**What is being asked**
All lines from the one containing "Select slide 3 thumbnail" through the final line of the records below should be reproduced exactly, with the pictures left out.

---------- Entries shown

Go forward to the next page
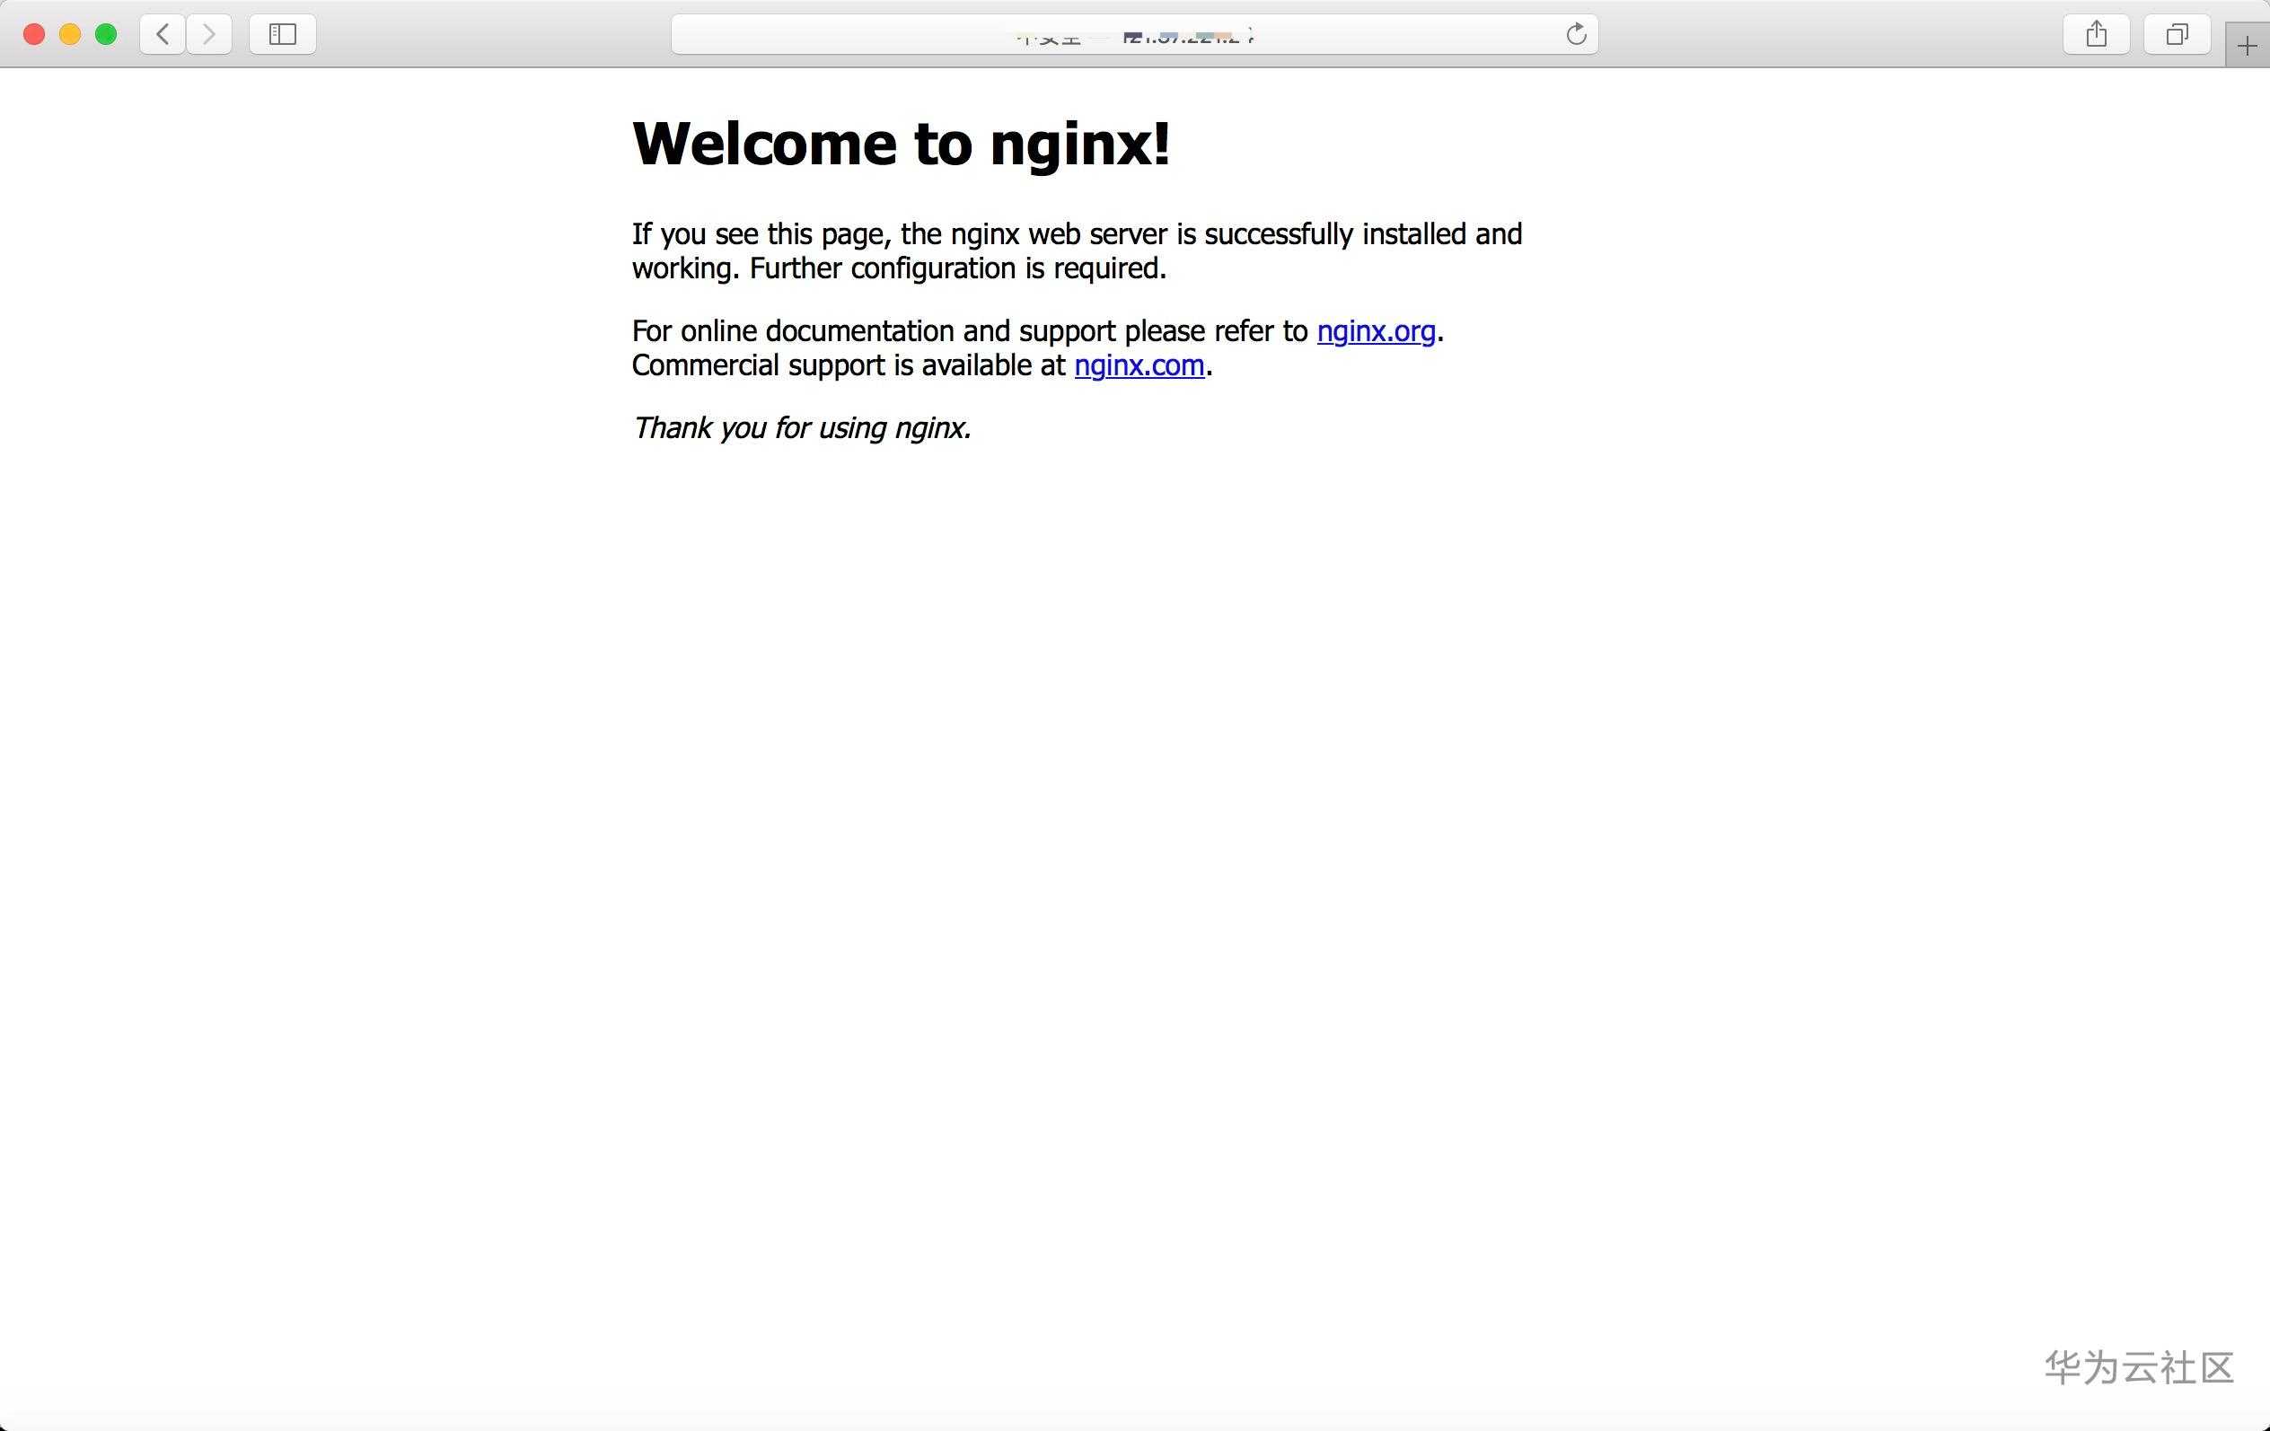Viewport: 2270px width, 1431px height. (x=209, y=35)

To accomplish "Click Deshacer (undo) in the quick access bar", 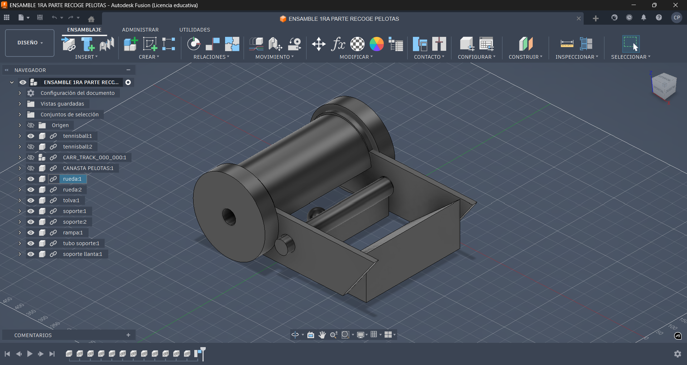I will tap(54, 17).
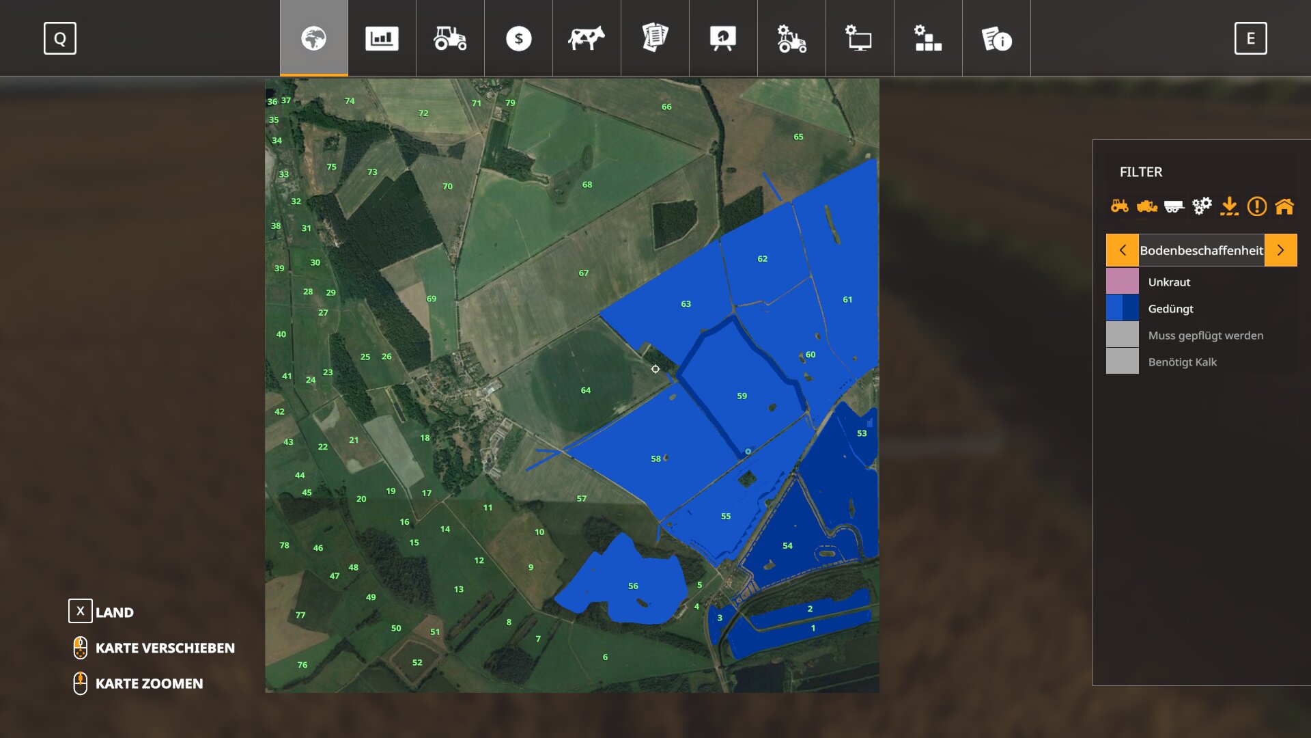The image size is (1311, 738).
Task: Open the animals cow menu tab
Action: click(587, 38)
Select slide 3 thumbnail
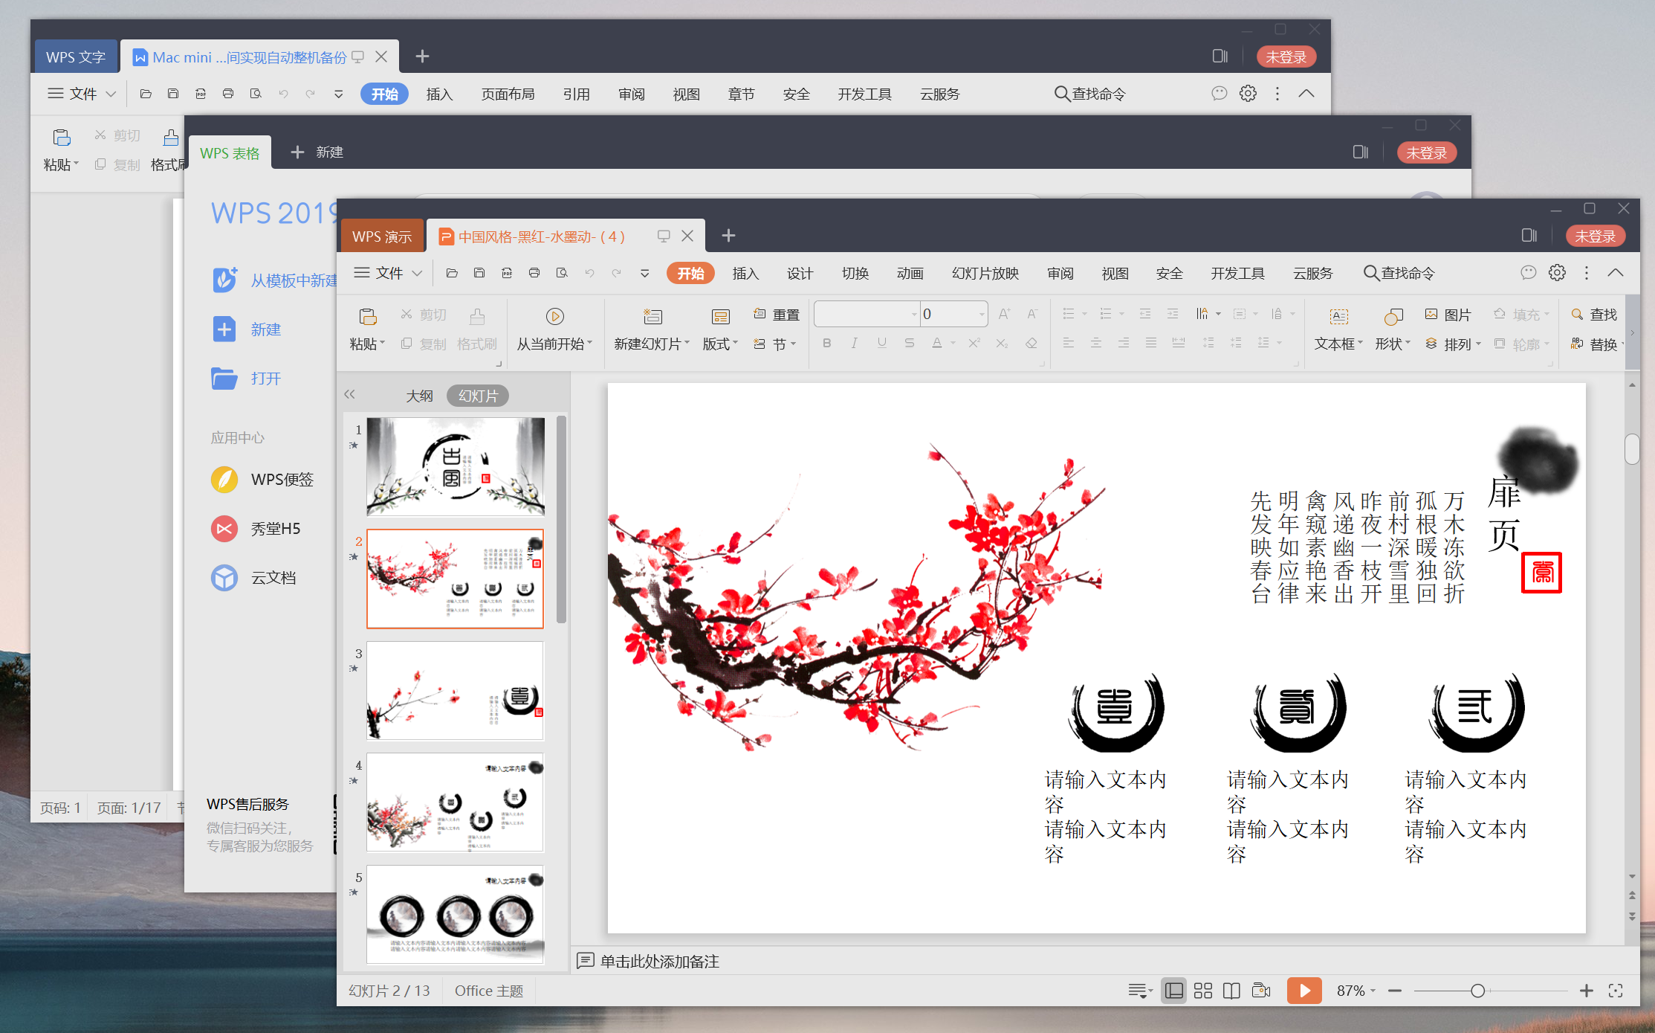 pos(455,690)
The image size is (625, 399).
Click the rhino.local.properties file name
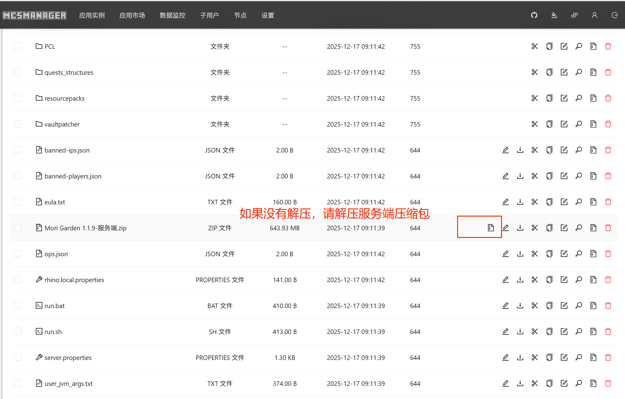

--------------------

**Answer below**
Select slide 3 thumbnail
 pos(455,690)
The image size is (625, 399).
Click the rhino.local.properties file name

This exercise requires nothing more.